Aujourd’hui, les initiatives venant de la base prolifèrent, comme celles du Centre des travailleurs et travailleuses immigrants (CTI) et du Comité d’action de Parc-Extension (CAPE) dont les expériences sont décrites dans ce dossier. Les syndicats s’impliquent davantage tout en tentant de modifier leur culture organisationnelle pour être plus accueillants envers les immigrants comme le montrent les entrevues de Marc-Édouard Joubert et de Ramatoulaye Diallo. De grandes mobilisations ont eu lieu contre le massacre au Centre culturel islamique de Québec (rappelées dans le texte de Sébastien Bouchard) et dans le cadre de la solidarité avec les Africains-Américains.
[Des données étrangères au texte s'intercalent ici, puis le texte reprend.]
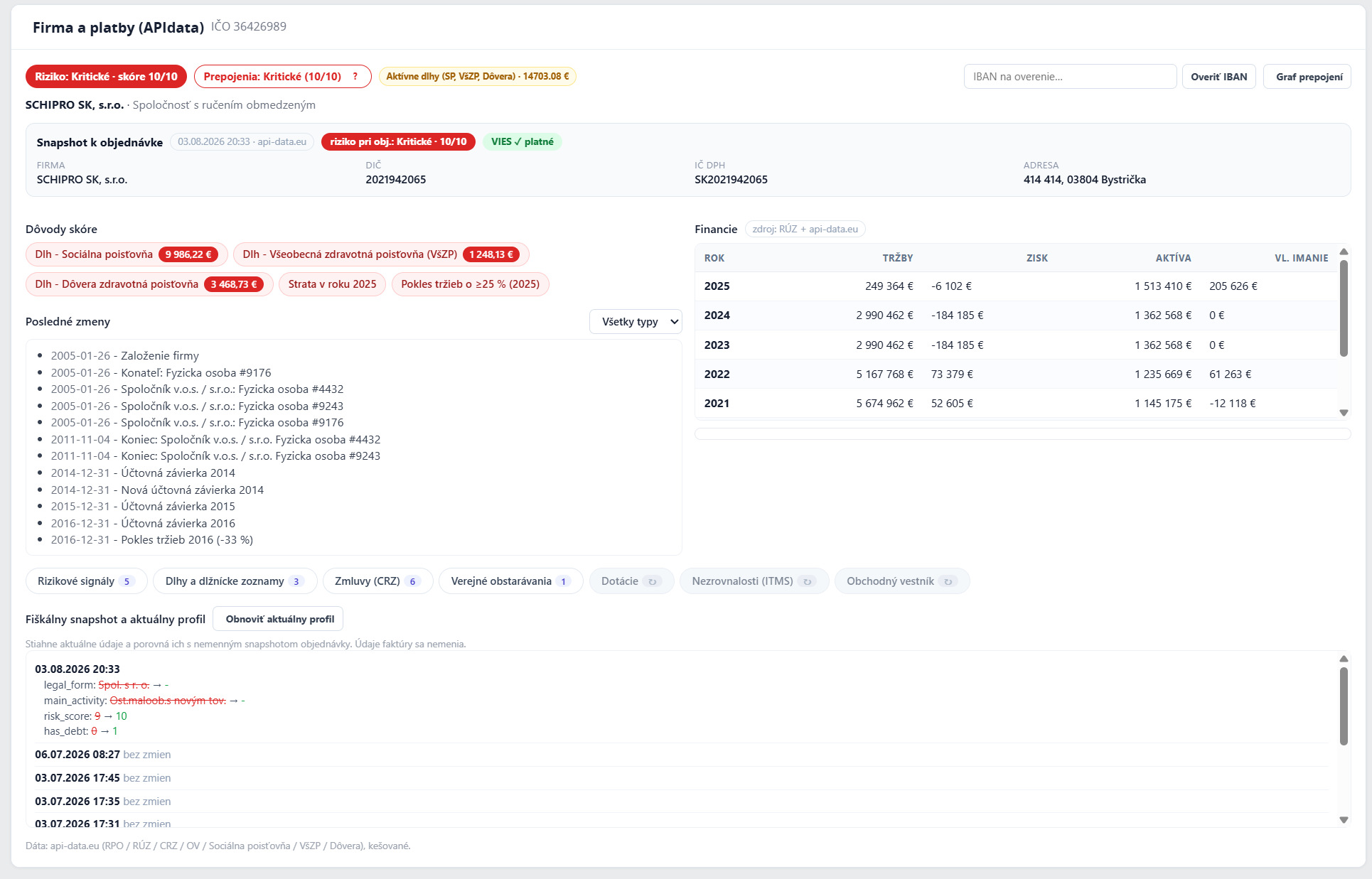Click Obnoviť aktuálny profil button
The width and height of the screenshot is (1372, 879).
click(x=280, y=619)
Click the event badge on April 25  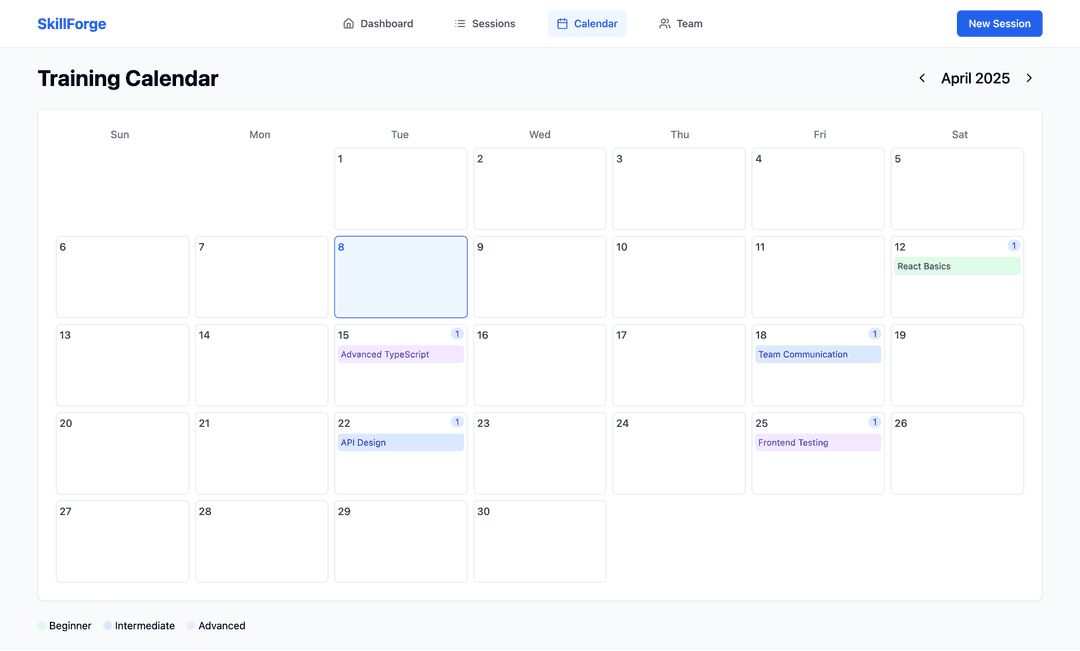click(875, 422)
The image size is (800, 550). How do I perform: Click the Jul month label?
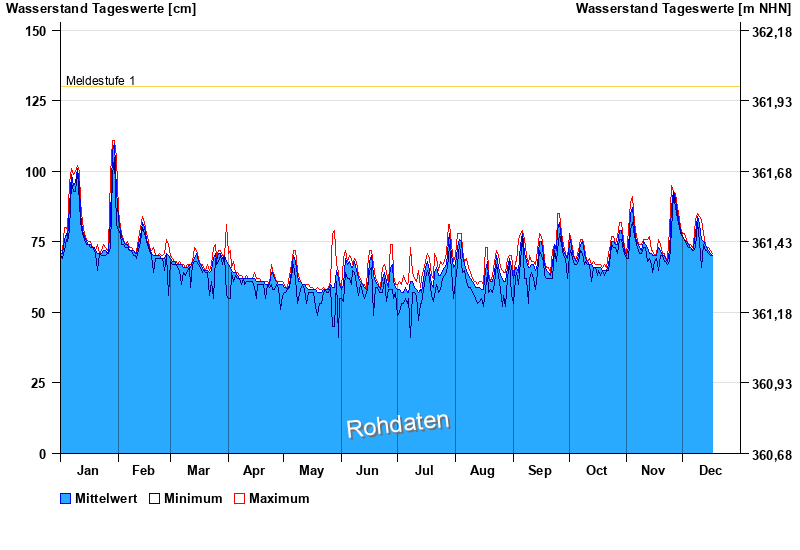(x=425, y=470)
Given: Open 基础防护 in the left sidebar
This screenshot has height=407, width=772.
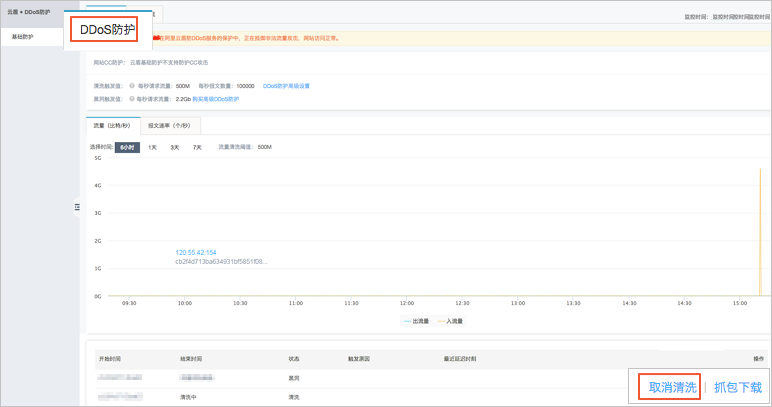Looking at the screenshot, I should (22, 36).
L’initiative de Québec solidaire est également porteuse à travers les contributions de certains membres et élu·e·s de cette formation qui en reconnaissent toute l’importance (comme l’illustre l’entrevue avec le député Andrés Fontecilla).
Repenser les paradigmes
Devant ces transformations, les intellectuels progressistes un peu partout dans le monde s’impliquent dans les multiples dimensions de l’immigration. La décolonisation d’une certaine tradition, jusqu’ici plutôt « autiste », est en cours à travers des travaux d’une grande qualité provenant de chercheuses et chercheurs d’origine immigrante (voir les contributions de Osna, Hernandez, Idir et Zennia, Rosso, Hanieh). Selon Saïd Bouamama (voir son texte), il faut que la gauche refasse ses devoirs, dans un contexte où « les approches idéalistes du racisme présentent celui-ci comme une réalité éternelle ayant caractérisé l’humanité de son apparition sur terre à aujourd’hui. L’intérêt d’une telle approche pour les classes dominantes est d’invisibiliser le moment historique d’apparition de cette idéologie de légitimation de la domination et, ce faisant, d’occulter ses liens avec le capitalisme comme mode de production. L’approche matérialiste souligne au contraire l’historicité du racisme et le lien de celle-ci avec l’historicité du capitalisme ».